I am sure there is some level of displeasure for most people following this thread but I am not sure that many are really that sick to the gut. I, for one, is not such a person. I am a little upset but not that upset.

Honestly there are that many people out there who are like that. People who do not even bother finding a fish forum, registering and posting question like the thread starter here. I believe he is already responsible to some level.

Misinformation and ignorance has caused alot of problem to the animal kingdom as it is. More publicized are the exotic animals, (tigers and monkeys) cats and dogs. I do believe that our fishy friends are more affected but they are just not as publicized due to the fact that they can be flushed down the toilet without causing fuss to what can be seen by the public eye.

Keep a ear out the next time you are browsing at the LFS, especially during the weekends. See how many kids whine about keeping a fish or a terrapin when obviously the father does not have a single clue how to do it. What is more frightening is how the staff at the LFS/Pet shop then start advising and pushing products out "Sim-Lim-Square-style-minus-the-warranty". I tend to stay away or support such shops. We do not need this kind of people in the industry.

My advice to the thread starter is to stop whatever you are doing, do more research and reading. Yes. It can be very dry and boring but in the long run, it will save you quite a lot of money and you will be making a more subjective approach to the hobby whilst achieving better results at the same time. Just as to life, there is mostly no shortcuts and good results can only be achieved through hard and smart work. So back to my last question, if you could post a full picture of your tank along with your specifications and equipment used, we could possibly be advising you what you are doing wrongly exactly. Yes. You might be the target of an angry mob of netizens like a certain Singaporean Mobile Phone shop owner. But you will be learning something new and the correct way around the hobby and most of all, you will provide lessons to others as well.

That is what a forum is all about. Sharing, learning together and advancing together. That and an occasional mob of angry netizens to provide entertainment.

----------


## Gavan

yeah I apologize. sick in the gut was abit extreme. I hope diyfan understands by now, or soon enough, where he went wrong. speaking to the forum community and fish shop uncles should definitely help.

----------


## mUAr_cHEe

> yeah I apologize. sick in the gut was abit extreme. I hope diyfan understands by now, or soon enough, where he went wrong.


Nothing to apologize. To each his own. Do not worry about it. I do hope too that DIYfan understand by now.




> speaking to the forum community and fish shop uncles should definitely help.


It really depends on which fish shop uncle and what his motives are.  :Confused:

----------


## Gavan

> It really depends on which fish shop uncle and what his motives are.
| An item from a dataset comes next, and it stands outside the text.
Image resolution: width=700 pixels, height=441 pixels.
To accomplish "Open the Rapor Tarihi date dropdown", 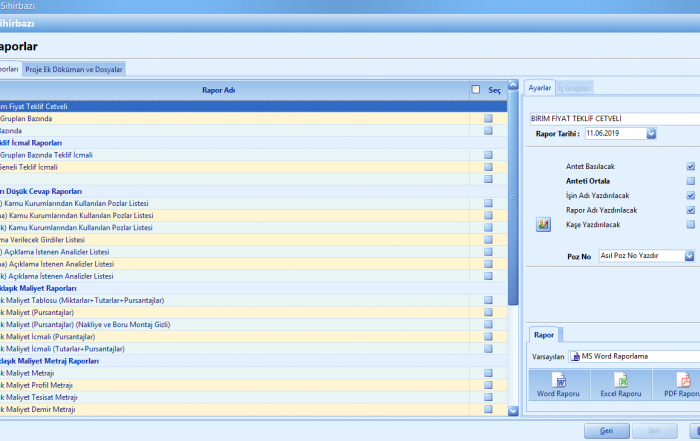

you're right there. perhaps DIYfan can start off by checking out this forum instead http://www.sgreefclub.com/forum/foru...-marine-hobby/ 
should warn you though, marine saltwater tanks are much harder to maintain than freshwater (no salt) tanks. and much more expensive too.

----------


## Ingen

> than freshwater (no salt) tanks


I LOL-ed at this! 

I guess all of you have done your part to educate diyfan that there's no best of both worlds for fresh and marine fauna. We can only hope he realizes and do the right thing by either converting to a full marine or finding someone to adopt the poor nemo and focus on his planted freshwater fishes.

----------


## Gavan

> I LOL-ed at this! 
> 
> I guess all of you have done your part to educate diyfan that there's no best of both worlds for fresh and marine fauna. We can only hope he realizes and do the right thing by either converting to a full marine or finding someone to adopt the poor nemo and focus on his planted freshwater fishes.


didn't mean to be a joke/making fun of anything. it's just that I've come to realize that I shouldn't take for granted that people necessarily understand the term "freshwater" and/or "marine". and of course the whole ecology behind these two very different types of ecosystems

----------


## BFG

Muar Chee is correct. However the lfs is run as a business entity, not as an information counter, with overheads and such. To run a business, ones need to make a sale to earn. Newbie will be ' chop carrot ' if they listen to the lfs advise. I can say that I have seen my fair share of gullible noobs who wanted to go into the hobby on a wimp. Everytime I see such person, I will say to myself, good luck buddy.

----------


## Phillipians

Oh my... i really do not know whether to be amused or sad. While i do not want to bash diy fan, its more important to find out if he is just a schooling kid. If he is then i think its understandable but if he is a working adult then there should have been some common sense as we do all know that there is a difference between marine and freshwater fish. Its in the primary and secondary school syllabus. For your sake i hope this ends here. Please stop buying marine fish. Research and find out more. While it is hard to maintain a marine tank and deaths are common... this is pure negligence. Maybe you should try out freshwater tanks first. They are much easier to start with.

----------